One day in Christmas-land: Heidelberg

Last November, I visited Germany on an official trip. We had an offsite training planned for five days in the lovely hotel Sonne in Frankenberg, a village about 130 km from Frankfurt. Before the training, I had 3 days in which to see a bit of the country. This being my first trip to Germany, I decided not to fly too far and instead confined myself to Hessen country. However, I did venture into the neighboring state of Baden-Württemberg for a whirlwind trip to Heidelberg.

I landed at the Frankfurt airport by 1:00 pm, met my friend, and we purchased train tickets to go to Heidelberg. From the main Frankfurt town there are direct trains that go to Heidelberg. However, from the airport, we had a change at Mannheim. The journey took about an hour. The change was not too painful, except with a 3 minute layover between the two trains and changing platforms, we made it to the waiting train just in the nick of time.

At the Heidelberg station, a waft of cool air greeted us. After days in the tropical heat of Singapore, the freshness of cold was exhilarating. Gone was any remnant of flight fatigue or jet lag – I was ready for a long evening.

From the Heidelberg rail station, we took a tram upto the Bismarkplatz and walked down the haupestrasse to our hotel – The hip hotel. Almost all of heidelberg’s altstadt (old town) is contained within 3-4 streets around the Haupstrasse, so once you have entered there, you do not need any other means of commute but your feet.

Hip hotel was a cozy and nice place. Of course having less than 24 hours to spend in the town, we hardly spent much time in the hotel. Yet it was nice to come back to our London room, styled in strong British tones.

We spent the evening strolling the streets, enjoying a cup or two of the gluhwein – hot wine for the uninitiated. Other than an unsavory taste of Vin chaud in France somewhere, this was my first experience with a steaming wine and for the lovely weather I enjoyed it thoroughly. The town was alive till quite late – particularly the pubs. We hopped through a few, until by 2:30 all the lost sleep caught up with me.

In the morning, we started with a stroll around the river and a hearty breakfast near the townsquare. From the cafe window, we could see the Schloss Heidelberg, which seemed to be handing out an invite.So without waiting for the food to settle, we walked up. It is a very pretty climb, and not too steep. We first climbed to the opposite side of the schloss, which leads to a beautiful walkway from where the town is visible in its pristine beauty. This is also the best place to see the Schloss. At the time we went, there was some repair going on, which is strange because I can now recall seeing at least 5 big monuments I have visited and seen them undergo repair. At least this one was not covered with some ugly green canopies.

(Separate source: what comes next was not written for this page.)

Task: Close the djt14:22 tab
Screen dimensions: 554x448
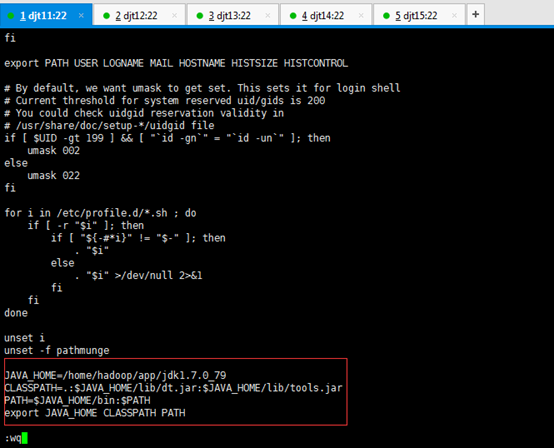Action: tap(361, 16)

 We then crossed over to the castle – and honestly, you can skip going inside (I have that approach to many monuments – they look lovely from the outside and lose part of the charm when you wander inside them with a ticket in hand – it seems very museum-like as soon as you walk in with that ticket).

Anyways, after a climb down, we strolled through the streets some more, enjoying one of the lovely chocolateries of Heidelberg (with its myriad chocolate spoons and oodles of chocolate, not to mention a cozy little fire, this was delightful). Then another climb – this time to Philosopher’s Way. Apparently many a philosopher’s have found on this walk the solitude they needed to focus their minds. Also rumored that many lost their virginity here, so definitely I was intrigued on seeing this place which held so much promise once, both for the body and the mind. It is a steep climb, much steeper than the castle, specially because of our heavy jackets. But once you reach the top, there is a long walk on a level road, following the river Neckar from a distance. In November, this is most refreshing. Here we ran into a woman with a couple of rabbits – she said she was Russian and had come to germany following a man. Now that they were separated, she was looking for men or work – whichever she could find more suitably. How women follow someone across continents without securing themselves in any way against the possibility of a split is something I completely fail to understand. If I ever found love to be such a strong bond, I think that must have been another life.

Another couple of hours in this Christmasworld, and it was time to go. I parted with my friend regretfully. I had seen her after 2 years and 24 hours just seemed too short. It was a melancholic train ride to Wiesbaden where I was meeting my colleagues with whom I went to Rudesheim before we all went to Frankenberg for the offsite.